The fate of Cathay and local rival Hong Kong Airlines could depend on the willingness of travelers to transit through Hong Kong airport, BOCOM International analyst Luya You said. The protests had already caused a collapse in demand from mainland tourists and business travelers, she said.
Asian jet fuel prices have dropped and refiners’ profits for the product have slumped to their lowest in more than 2-1/2 years over concerns that the coronavirus will hurt demand, although that will also help unhedged carriers keep a lid on costs.
U.S. and European carriers have less relative exposure to the Chinese market than their Asian rivals. Chinese carriers, which have a huge home market, dominate airline travel between China and long-haul destinations. But they were racking up international losses even before the virus broke out.

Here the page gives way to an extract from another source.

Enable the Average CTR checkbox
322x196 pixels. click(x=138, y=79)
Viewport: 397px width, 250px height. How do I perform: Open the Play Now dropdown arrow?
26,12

Flights to China account for 2%-6% of estimated revenue at United Airlines, Delta Air Lines Inc (N:), American Airlines Group Inc (O:) and Air Canada, according to analysts at Cowen, an independent investment bank, although they added there were concerns the virus would not be contained in China given how it was spreading.
Historically, air traffic has returned to normal after health scares. In the case of SARS, it took nine months to recover, according to IATA.
“It (SARS) meant we did cut back on some international capacity but it rebounded very fast,” Qantas Airways Ltd (AX:) Chief Executive Alan Joyce told reporters on Wednesday, saying that earnings took a A$55 million ($37.61 million) hit from that epidemic.
“We do now have a lot of experience over the years with MERS, with Zika virus, with volcanoes, with all sorts of activity that’s impacted the airlines,” he said.